PROMPT:
Everything from the line with "Task: Click the play icon on the Test button" through the last line of the data below should be copied exactly, apart from the pictures.
◇ ◇ ◇
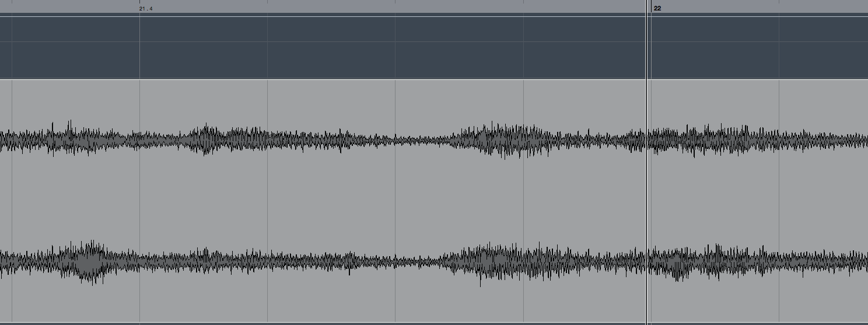Image resolution: width=868 pixels, height=325 pixels.
Task: Click the upper row of the dark track lane
Action: [x=322, y=29]
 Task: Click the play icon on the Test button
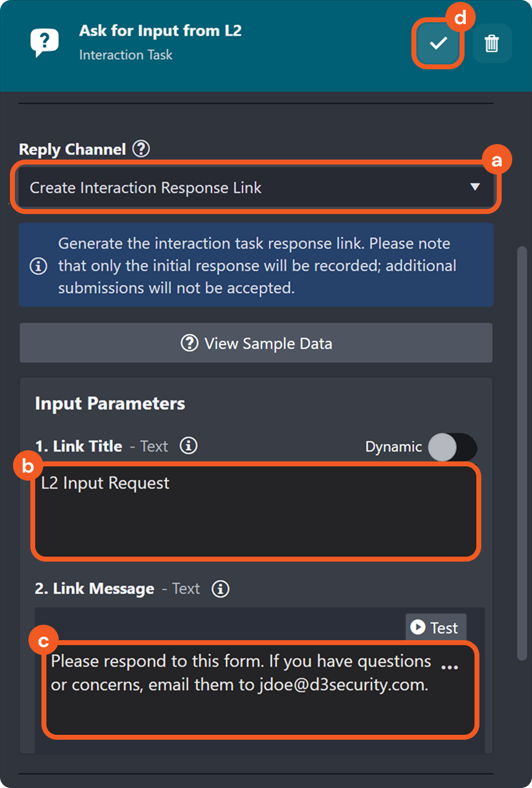(x=418, y=628)
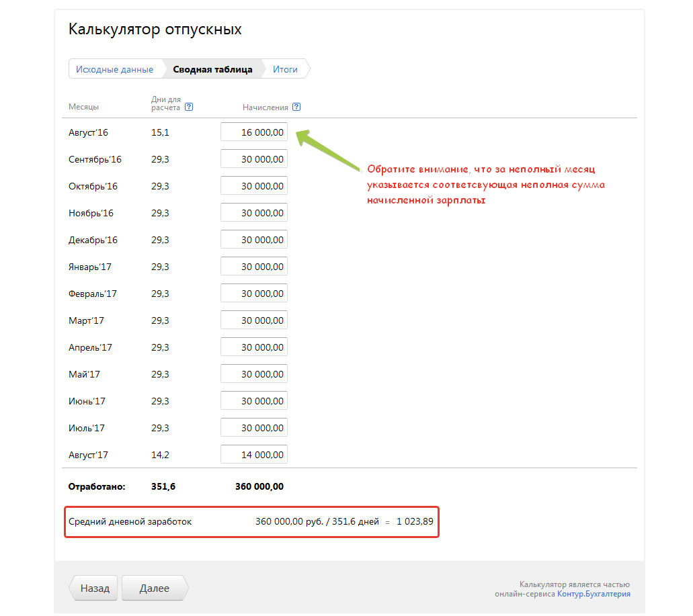Open the 'Итоги' tab
Image resolution: width=693 pixels, height=616 pixels.
[x=285, y=69]
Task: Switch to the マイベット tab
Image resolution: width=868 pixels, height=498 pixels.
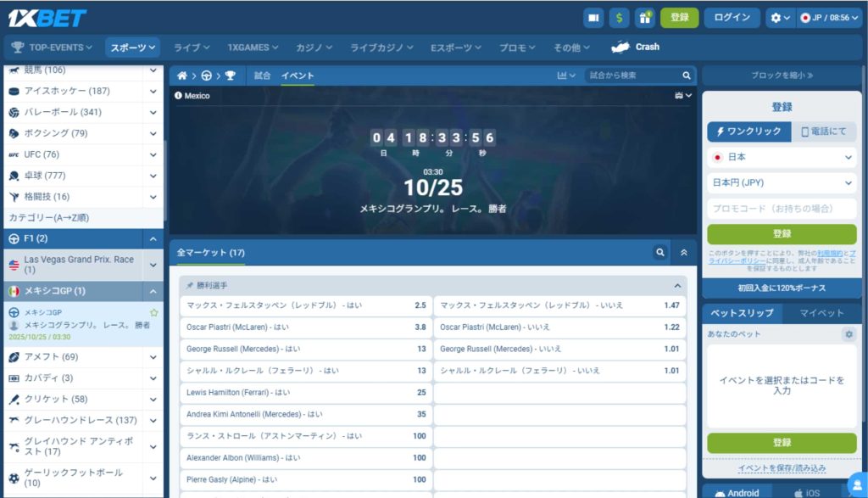Action: [821, 313]
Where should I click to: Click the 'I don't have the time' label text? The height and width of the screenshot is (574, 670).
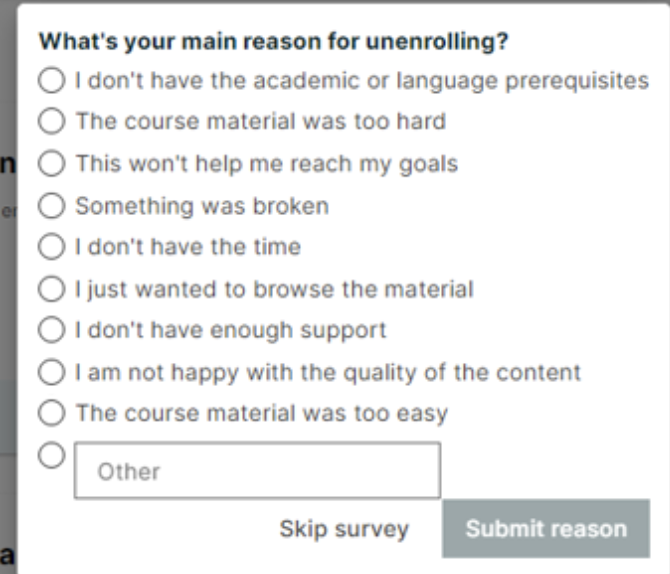click(188, 247)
◇ ◇ ◇
WRITTEN ANSWER:
 Task: Click the play icon on the Test button
(x=418, y=628)
Open the 'Итоги' tab
Image resolution: width=693 pixels, height=616 pixels.
[x=285, y=69]
Task: Switch to the マイベット tab
Image resolution: width=868 pixels, height=498 pixels.
Action: [821, 313]
Where should I click to: Click the 'I don't have the time' label text? The height and width of the screenshot is (574, 670).
click(188, 247)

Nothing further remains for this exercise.